Ihr merkt bestimmt, ich habe die Feiertage zu intensiven Studien einiger netter Schriften genutzt. Thomas Pynchons Verschwörungskriminalkomödie Bleeding Edge hat mir die Sinne geschärft und die Position des Hauptfeindes neu sortiert. Der 7. Band der Erich-Mühsamtagebücher (er sitzt nach gescheiterter Münchener Räterepublik im Knast und betrachtet sich als Gefangener der SPD (aber sind wir das nicht alle) hingegen eichte meine innere Bereitschaft, mit dem Holzhammer zu dichten und die Bundesliga rechts liegen zu lassen.

Es gib kaum einen Menschen, der die FIFA für eine saubere Organisation hält

Nichts ist so uferlos wie der menschliche Egoismus - dicht gefolgt von seiner Schlechtigkeit. Diese empirisch gewonnenen Weisheiten der Fußballwelt fanden sich 2014 als Hoeneß- und Blatter-Sahnehäubchen in der allgegenwärtigen Heuchelsuppe. Hoeneß wurde für seine Sünden ein wenig bestraft. Blatter noch nicht. Aber wir haben ja, wie bereits oben erwähnt, unseren Schläfer. Er heißt im Übrigen nicht Theo Zwanziger. Der verschwindet im Mai aus dem FIFA-Ex. Ex wie Exekutivkomitee. Mai. Homeland. Transhumanismus. Der Prediger des Todes. Man landet unweigerlich bei Friedrich Nietzsche.

FIFA 2014 ist schwarze Kasse, Korruption, Erpressung, Bestechung, hundertfacher Bauarbeitertod in Katar. Es gib kaum einen Menschen, der die FIFA für eine saubere Organisation hält. Trotzdem bleibt sie an der Macht. Wieso? Die im Hintergrund, die so genannten Sponsoren, diese ganze Lobbybande. Diese Leute sind zufrieden mit der Arbeit ihrer Funktionäre. Ein Funktionär war noch nie im Widerstand. Er ist dazu da, den Motor am Laufen zu halten. Sie sind die Schmiermittel des FIFA-Motors. Und bitte fragt nicht nach all den Spielern, Spielerfrauen, Trainern, Beratern, Hofberichterstattern, den Vip-Schranzen und Vip-Mitessern der großen, reichlich gedeckten Fußballtafel. Keiner von denen sägt am Stuhl Blatters. Der ist so lange nicht morsch, wie er nützlich ist. Erst wenn  einer der GGJ (Ganz Großen Jungs) mit den Fingern schnippt, ist es aus mit dem kleinen, neuerdings gern öffentlich tanzenden Schweizer Napoleon.

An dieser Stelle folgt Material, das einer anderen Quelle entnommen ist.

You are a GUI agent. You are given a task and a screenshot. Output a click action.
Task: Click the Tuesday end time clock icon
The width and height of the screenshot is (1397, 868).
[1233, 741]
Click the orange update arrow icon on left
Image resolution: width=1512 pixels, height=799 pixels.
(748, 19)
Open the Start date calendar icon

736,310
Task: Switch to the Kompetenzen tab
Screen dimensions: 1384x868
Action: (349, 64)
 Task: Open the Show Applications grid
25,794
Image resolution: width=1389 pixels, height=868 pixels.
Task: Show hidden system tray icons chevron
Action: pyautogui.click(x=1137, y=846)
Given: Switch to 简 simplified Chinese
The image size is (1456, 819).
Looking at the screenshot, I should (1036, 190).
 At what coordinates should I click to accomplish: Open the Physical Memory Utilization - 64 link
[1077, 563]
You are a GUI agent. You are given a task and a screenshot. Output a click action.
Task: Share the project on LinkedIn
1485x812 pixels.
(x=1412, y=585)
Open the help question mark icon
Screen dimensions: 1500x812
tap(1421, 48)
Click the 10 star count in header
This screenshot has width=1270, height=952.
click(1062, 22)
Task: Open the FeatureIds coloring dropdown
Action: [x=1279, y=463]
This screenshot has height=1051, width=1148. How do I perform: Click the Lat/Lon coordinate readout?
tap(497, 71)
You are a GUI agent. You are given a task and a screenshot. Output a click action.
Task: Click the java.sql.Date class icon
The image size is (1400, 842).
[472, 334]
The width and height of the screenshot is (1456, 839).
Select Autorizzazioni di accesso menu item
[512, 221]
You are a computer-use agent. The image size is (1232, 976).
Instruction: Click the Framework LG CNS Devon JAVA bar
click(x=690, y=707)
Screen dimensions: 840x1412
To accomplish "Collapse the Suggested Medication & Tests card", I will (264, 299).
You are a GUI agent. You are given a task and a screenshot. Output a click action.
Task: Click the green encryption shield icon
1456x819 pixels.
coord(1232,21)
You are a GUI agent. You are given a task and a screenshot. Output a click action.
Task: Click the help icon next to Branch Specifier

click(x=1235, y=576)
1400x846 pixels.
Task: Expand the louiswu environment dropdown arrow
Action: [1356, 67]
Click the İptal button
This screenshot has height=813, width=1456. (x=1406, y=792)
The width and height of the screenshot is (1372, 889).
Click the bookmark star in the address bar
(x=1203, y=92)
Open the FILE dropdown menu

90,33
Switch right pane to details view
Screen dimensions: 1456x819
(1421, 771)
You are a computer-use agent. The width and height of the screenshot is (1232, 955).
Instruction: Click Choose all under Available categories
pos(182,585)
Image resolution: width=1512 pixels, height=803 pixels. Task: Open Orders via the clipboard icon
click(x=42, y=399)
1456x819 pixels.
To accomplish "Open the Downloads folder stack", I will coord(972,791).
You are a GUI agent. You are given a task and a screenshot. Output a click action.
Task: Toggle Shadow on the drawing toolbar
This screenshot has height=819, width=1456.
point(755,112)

In der Parallelgesellschaft Bundesliga sind Außerirdische am Werk

Gut, ich weiß, die Meisten von euch interessieren sich nicht für diesen Kleinkram. Und eine Kolumne soll ja auch großen Lesespaß bereiten. Da diese Knallfrösche aber die Spitzten unserer Fußballgesellschaft darstellen, muss ich leider noch mal nachtreten. Ich schnüffle perfide Netzwerke und Lobliederdichtung. Blatter & Co. sind ausgestattet mit der Fähigkeit, ihren Opportunismus mit hehrer Gesinnung  schönzureden. Den Rest besorgen die Hätschelkinder, verdiente Exfußballer mit weiten Taschen, die Beckenbauers dieser Welt, die selbst dann im Katar keine unmenschlichen Arbeitsbedingungen sehen, wenn direkt vor ihrer Nase ein Bauarbeiter vom Gerüst fällt. Möchte ich mich hier in etwas hineinsteigern? Klar möchte ich das!

Gute Vorsätze für das neue Jahr sind perfekt. Damit dieses neue, saubere Jahr nicht sofort im schmutzigen Sermon des alten verschwindet. Was von der Bundesliga 14 übrig bleibt: Ein dreister Hauptschüler ohne Führerschein (Poldi war`s nicht). Neuer ist in allem schuld. Klopp weint. BreitnerRummenigeSammerGejammer – Bayern ist reif. Marcel Reif. Der alte Schweizer ist im November fünfundsechzig geworden. In der Parallelgesellschaft Bundesliga sind Außerirdische am Werk, hat Mourinho neulich getratscht. Was wäre eigentlich, wenn arme Menschen, anstatt sich dumm und dämlich zu arbeiten, bei Bundesligaspielern abholen, was sie selbst zu wenig haben? Na gut, das war jetzt nicht nett und müffelt nach Freiheit, Gleichheit usw. Die kann es im Fußball (und überhaupt) nicht geben, das würde den Leistungsgedanken und den Wettbewerb in der Bundesliga empfindlich stören. Welchen Wettbewerb? Den um die Plätze zwei bis vier? Momentan ist es in den Fußballlaberzentren en vogue, von Gier zu labern. Egal ob Journaille, Spieler oder Trainer – alle setzen den Dünnbrettbohrer an und schwärmen von der unendlichen Gier. Anschaulicher kann man den Fußballbetrieb nicht darstellen.